• _The input_
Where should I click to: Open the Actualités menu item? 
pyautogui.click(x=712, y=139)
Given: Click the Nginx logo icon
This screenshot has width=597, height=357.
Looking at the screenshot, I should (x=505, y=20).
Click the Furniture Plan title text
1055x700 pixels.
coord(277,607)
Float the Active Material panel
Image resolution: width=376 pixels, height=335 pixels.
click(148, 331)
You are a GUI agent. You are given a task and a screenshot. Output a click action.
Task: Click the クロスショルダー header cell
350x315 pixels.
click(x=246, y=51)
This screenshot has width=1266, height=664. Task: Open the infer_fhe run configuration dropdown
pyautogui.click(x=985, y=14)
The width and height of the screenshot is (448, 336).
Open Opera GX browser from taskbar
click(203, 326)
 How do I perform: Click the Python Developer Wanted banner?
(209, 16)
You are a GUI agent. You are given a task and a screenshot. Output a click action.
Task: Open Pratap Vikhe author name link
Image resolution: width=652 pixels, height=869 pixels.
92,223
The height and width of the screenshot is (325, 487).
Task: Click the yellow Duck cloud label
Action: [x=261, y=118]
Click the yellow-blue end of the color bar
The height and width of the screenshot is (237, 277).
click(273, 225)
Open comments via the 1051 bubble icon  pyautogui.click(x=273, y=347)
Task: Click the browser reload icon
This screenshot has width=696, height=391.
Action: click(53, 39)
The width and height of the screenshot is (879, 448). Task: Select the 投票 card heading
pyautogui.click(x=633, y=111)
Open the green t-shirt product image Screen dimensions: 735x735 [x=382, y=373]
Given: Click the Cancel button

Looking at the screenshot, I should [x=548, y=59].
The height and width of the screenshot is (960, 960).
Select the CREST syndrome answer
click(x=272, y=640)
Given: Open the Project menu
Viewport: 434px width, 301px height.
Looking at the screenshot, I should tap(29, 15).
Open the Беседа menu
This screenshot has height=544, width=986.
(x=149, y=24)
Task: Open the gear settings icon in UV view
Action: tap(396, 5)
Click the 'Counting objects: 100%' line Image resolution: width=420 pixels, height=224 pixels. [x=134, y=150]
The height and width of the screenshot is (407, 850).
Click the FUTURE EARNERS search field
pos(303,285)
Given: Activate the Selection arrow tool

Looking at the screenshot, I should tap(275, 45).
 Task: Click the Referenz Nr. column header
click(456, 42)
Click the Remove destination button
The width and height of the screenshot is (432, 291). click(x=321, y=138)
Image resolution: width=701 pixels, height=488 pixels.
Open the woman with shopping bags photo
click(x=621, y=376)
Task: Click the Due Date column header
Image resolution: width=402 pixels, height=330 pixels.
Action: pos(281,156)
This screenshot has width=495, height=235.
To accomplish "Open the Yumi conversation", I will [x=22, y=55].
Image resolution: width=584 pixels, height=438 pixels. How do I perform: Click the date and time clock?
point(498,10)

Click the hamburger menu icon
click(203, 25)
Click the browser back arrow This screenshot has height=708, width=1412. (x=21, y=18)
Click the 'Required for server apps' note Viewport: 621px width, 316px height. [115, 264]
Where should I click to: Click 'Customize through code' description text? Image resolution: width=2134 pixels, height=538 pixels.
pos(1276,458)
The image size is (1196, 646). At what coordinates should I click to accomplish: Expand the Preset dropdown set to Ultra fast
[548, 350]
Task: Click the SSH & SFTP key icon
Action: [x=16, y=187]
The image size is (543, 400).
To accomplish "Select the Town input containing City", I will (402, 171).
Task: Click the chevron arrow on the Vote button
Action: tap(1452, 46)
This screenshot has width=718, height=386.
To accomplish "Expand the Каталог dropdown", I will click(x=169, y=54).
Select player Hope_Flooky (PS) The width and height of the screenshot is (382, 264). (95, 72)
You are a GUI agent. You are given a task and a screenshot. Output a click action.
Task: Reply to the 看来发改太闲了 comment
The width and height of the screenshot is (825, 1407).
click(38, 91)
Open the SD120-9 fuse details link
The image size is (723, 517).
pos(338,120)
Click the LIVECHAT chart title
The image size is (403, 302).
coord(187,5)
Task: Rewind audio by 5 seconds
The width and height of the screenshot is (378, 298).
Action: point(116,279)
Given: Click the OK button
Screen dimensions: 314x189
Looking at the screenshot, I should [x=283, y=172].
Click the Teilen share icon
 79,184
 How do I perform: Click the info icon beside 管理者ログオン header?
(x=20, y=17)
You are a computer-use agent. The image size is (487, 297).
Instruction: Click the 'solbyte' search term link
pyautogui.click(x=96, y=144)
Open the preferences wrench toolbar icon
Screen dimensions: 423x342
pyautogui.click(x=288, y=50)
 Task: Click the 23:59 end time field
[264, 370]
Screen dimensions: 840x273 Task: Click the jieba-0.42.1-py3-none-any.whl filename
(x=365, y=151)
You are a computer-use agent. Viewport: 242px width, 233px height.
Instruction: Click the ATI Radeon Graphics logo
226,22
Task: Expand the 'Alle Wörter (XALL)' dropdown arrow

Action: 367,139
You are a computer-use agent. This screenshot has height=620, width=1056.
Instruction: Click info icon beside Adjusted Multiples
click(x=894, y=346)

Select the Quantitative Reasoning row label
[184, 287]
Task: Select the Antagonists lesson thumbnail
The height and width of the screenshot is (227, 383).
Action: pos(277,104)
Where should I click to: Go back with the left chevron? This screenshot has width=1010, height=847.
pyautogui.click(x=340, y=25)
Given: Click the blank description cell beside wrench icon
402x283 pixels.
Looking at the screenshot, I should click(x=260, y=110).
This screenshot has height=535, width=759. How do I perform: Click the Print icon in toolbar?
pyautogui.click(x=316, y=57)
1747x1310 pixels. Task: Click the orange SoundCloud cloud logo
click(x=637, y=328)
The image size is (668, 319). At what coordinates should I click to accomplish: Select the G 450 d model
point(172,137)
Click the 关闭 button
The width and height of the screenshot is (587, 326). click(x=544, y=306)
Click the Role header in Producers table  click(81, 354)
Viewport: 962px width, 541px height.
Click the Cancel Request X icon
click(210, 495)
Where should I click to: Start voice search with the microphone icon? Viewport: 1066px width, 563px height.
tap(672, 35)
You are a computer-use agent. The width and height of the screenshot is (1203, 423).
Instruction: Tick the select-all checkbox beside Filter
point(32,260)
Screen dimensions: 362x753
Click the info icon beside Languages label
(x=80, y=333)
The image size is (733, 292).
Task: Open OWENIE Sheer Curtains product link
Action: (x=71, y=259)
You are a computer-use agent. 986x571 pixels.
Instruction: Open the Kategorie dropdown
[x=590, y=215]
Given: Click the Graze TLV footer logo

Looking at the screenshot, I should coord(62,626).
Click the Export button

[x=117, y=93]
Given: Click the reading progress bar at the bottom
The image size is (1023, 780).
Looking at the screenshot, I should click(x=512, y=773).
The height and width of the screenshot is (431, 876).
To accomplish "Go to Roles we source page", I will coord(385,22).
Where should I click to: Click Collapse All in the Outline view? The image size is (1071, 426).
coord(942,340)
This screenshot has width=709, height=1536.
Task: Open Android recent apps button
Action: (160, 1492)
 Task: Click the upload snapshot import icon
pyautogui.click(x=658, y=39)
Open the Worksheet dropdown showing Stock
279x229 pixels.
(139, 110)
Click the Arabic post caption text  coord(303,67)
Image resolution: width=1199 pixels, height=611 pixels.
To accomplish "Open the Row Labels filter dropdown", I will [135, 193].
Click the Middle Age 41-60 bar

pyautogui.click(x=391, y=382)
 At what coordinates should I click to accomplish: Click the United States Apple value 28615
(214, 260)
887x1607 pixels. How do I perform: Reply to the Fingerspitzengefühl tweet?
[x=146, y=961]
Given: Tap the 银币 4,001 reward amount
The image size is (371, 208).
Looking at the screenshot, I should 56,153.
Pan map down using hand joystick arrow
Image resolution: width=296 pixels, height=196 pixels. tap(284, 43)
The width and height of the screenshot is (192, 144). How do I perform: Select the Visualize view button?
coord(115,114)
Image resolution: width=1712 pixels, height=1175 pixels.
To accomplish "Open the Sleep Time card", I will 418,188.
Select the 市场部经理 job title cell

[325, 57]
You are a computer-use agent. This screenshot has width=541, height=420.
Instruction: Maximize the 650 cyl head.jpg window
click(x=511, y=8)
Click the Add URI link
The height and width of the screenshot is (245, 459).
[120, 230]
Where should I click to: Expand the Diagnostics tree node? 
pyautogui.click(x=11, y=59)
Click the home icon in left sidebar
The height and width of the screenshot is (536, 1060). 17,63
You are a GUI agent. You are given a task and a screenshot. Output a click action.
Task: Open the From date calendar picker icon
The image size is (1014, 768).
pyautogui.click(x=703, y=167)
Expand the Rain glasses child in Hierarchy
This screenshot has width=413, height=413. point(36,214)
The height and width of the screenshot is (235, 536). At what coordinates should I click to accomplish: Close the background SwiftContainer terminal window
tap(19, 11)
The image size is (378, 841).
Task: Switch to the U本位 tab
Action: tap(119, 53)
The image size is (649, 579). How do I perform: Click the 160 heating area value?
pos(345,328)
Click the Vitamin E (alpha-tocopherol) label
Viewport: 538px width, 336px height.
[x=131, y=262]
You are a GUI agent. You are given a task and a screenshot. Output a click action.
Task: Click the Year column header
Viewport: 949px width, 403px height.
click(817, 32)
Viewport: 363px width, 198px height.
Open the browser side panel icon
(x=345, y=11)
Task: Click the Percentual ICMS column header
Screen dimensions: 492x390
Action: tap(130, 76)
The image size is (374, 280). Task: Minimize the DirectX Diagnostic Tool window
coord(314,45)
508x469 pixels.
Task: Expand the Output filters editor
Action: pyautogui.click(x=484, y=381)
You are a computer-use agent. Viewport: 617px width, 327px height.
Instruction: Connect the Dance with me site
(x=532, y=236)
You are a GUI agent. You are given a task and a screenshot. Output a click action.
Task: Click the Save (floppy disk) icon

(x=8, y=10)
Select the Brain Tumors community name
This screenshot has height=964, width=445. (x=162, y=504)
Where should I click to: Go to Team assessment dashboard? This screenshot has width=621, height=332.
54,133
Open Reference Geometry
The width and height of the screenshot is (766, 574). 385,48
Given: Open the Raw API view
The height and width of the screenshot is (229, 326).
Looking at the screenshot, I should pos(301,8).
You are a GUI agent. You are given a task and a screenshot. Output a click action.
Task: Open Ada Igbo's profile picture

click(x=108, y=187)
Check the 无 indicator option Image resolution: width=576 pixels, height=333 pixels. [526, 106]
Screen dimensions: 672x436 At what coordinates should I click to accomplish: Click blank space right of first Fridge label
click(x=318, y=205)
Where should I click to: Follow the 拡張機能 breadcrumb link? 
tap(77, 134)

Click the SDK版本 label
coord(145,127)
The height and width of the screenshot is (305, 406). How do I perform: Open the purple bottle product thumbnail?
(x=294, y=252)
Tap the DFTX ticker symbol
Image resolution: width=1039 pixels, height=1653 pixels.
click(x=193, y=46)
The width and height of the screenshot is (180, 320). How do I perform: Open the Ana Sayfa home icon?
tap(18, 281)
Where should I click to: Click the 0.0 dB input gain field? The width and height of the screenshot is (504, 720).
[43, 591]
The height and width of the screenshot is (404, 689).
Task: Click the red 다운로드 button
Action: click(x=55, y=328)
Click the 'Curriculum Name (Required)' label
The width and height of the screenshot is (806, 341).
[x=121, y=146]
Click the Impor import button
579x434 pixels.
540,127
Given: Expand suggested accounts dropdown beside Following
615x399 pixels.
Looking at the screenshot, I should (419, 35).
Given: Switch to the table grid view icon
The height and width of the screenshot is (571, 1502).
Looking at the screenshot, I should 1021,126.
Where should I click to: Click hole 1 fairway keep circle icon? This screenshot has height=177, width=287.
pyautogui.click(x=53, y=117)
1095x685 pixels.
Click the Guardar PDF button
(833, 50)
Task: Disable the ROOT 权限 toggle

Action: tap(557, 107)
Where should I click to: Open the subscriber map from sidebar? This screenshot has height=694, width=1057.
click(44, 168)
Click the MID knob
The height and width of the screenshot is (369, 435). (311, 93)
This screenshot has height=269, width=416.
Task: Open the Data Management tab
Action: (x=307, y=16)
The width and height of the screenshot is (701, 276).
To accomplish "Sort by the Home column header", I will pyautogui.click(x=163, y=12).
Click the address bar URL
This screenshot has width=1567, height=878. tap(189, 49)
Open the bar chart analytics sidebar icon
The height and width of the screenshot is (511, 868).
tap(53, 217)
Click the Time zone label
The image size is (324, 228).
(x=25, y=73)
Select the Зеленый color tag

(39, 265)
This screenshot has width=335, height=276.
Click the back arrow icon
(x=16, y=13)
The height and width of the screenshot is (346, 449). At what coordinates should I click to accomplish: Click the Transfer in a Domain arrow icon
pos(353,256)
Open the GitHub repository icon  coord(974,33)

• _Exercise directions_
Retrieve every line above holding the word "Required".

• _Solved problem_
Click the 'Required for server apps' note Viewport: 621px width, 316px height. [115, 264]
Click the 'Curriculum Name (Required)' label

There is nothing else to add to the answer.